On dit souvent de l'action du président qu'il est malin. Emmanuel Macron incarne un positionnement politique social-libéral peu ou prou dans la lignée du quinquennat de François Hollande. Emmanuel Macron n'est-il pas le disciple de celui que les Français rejettent aujourd'hui massivement?
Tout à fait. Au fond, les Français ne peuvent ni ne veulent payer leurs énormes dettes.

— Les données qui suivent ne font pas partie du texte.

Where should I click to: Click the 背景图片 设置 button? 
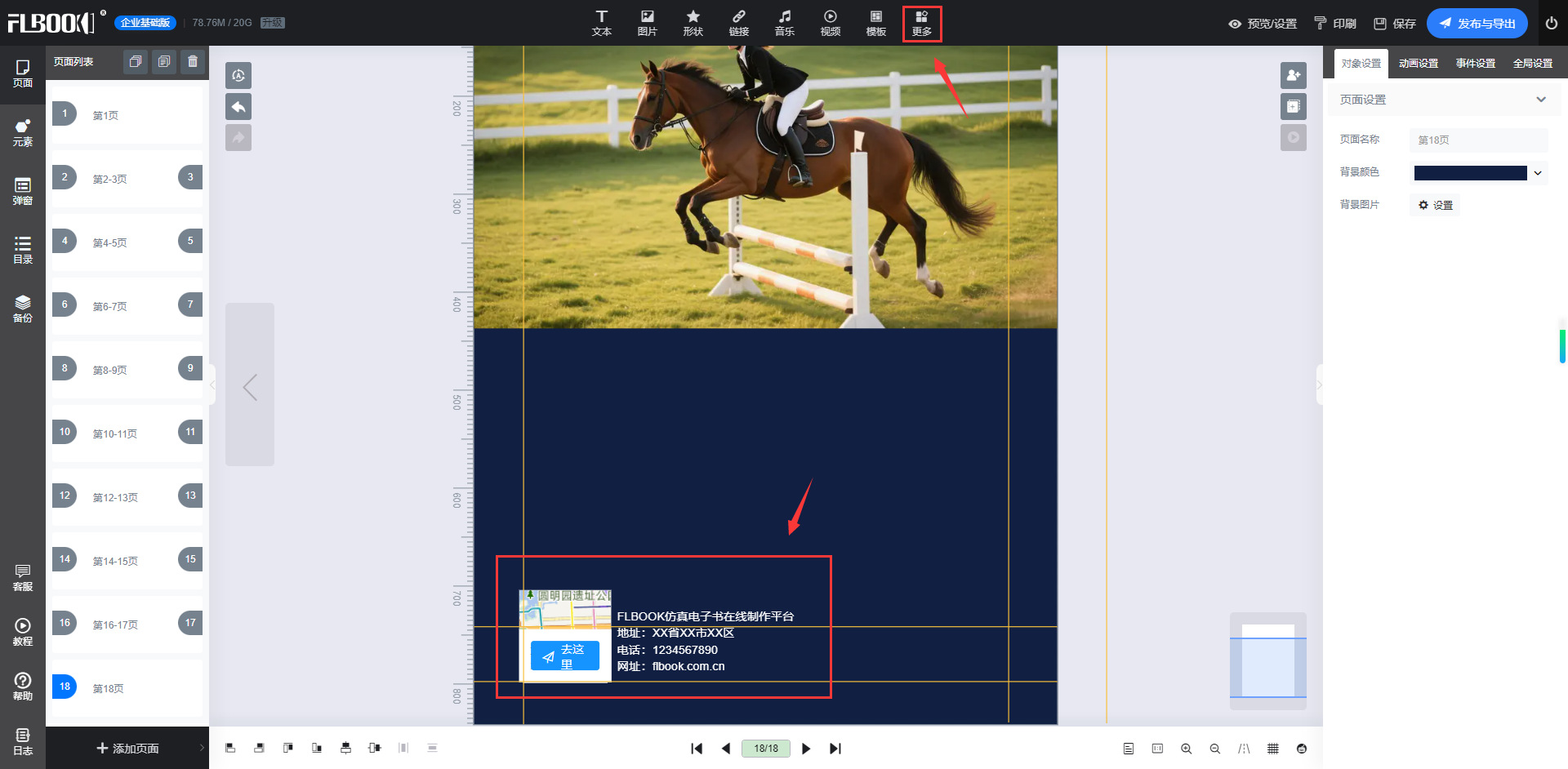(x=1436, y=205)
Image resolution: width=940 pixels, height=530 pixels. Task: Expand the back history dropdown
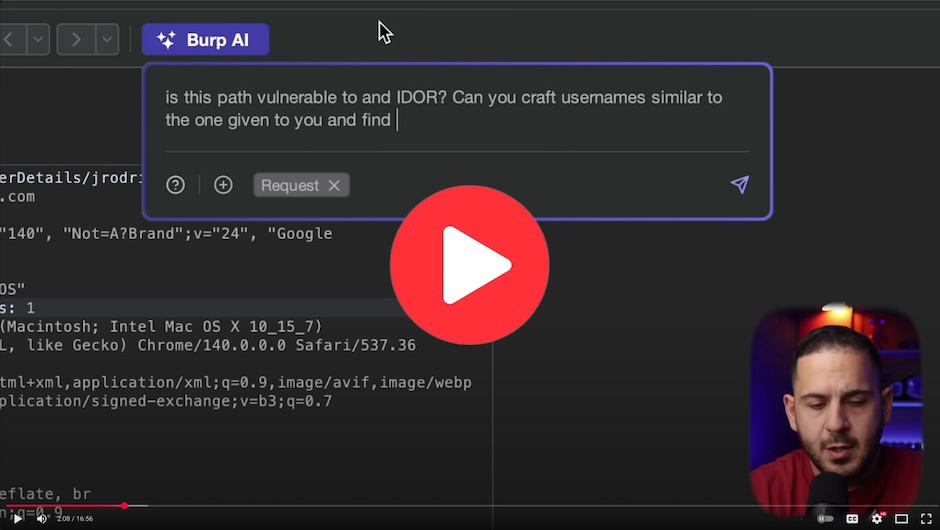tap(38, 40)
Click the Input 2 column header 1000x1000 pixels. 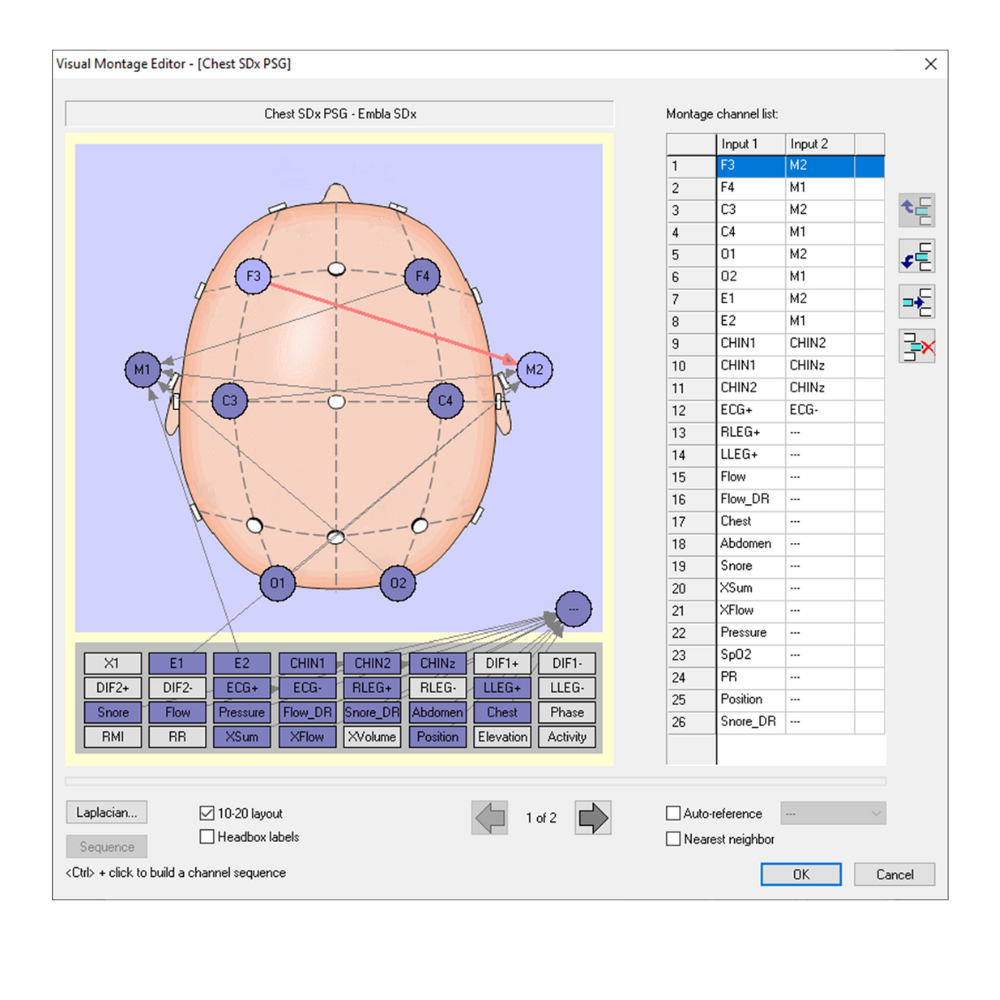point(819,144)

Macron, par ses mesures qui sont un catalogue de faux-fuyants, où les efforts sont renvoyés à des dates indéterminées, comme en matière de retraite ; où la distribution des crédits publics continue, est le parfait continuateur de Hollande. C'est un Tancrède façon prince de Lampedusa: il faut que l'apparence du chef change pour que rien ne change, qu'un discours «révolutionnaire» habille le surplace technocratique. Les Français qui ont été dupés par Hollande s'apprêtent à l'être par son clone, sa version 2.0: Macron. Mais au fond, ce sont de faux naïfs, ils espèrent surtout échapper aux efforts du redressement.

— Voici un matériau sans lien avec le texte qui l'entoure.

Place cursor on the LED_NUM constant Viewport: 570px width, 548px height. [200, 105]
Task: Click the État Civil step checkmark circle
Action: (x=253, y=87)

Si d'aventure Macron était élu, la caste oligarchique qui tire les ficelles en France serait ouvertement et clairement aux responsabilités. On verrait l'Inspection des finances et la banque d'affaires à l'œuvre en position frontale. Si le système s'effondre, ils seront donc en première ligne. Ce qui est finalement plutôt sain car la justice consiste à ce que les responsables soient déclarés coupables. Mais, d'ici là, il peut se passer bien des choses et notamment une absence de majorité parlementaire qui précipiterait la crise. Tout serait alors cumulatif: la défiance favoriserait la hausse des taux d'intérêt qui menacerait les budgets publics puis l'euro.
Le quinquennat Hollande n'a été qu'un abri illusoire auquel les Français n'auront pas cru longtemps car il laissait passer le vent et la pluie.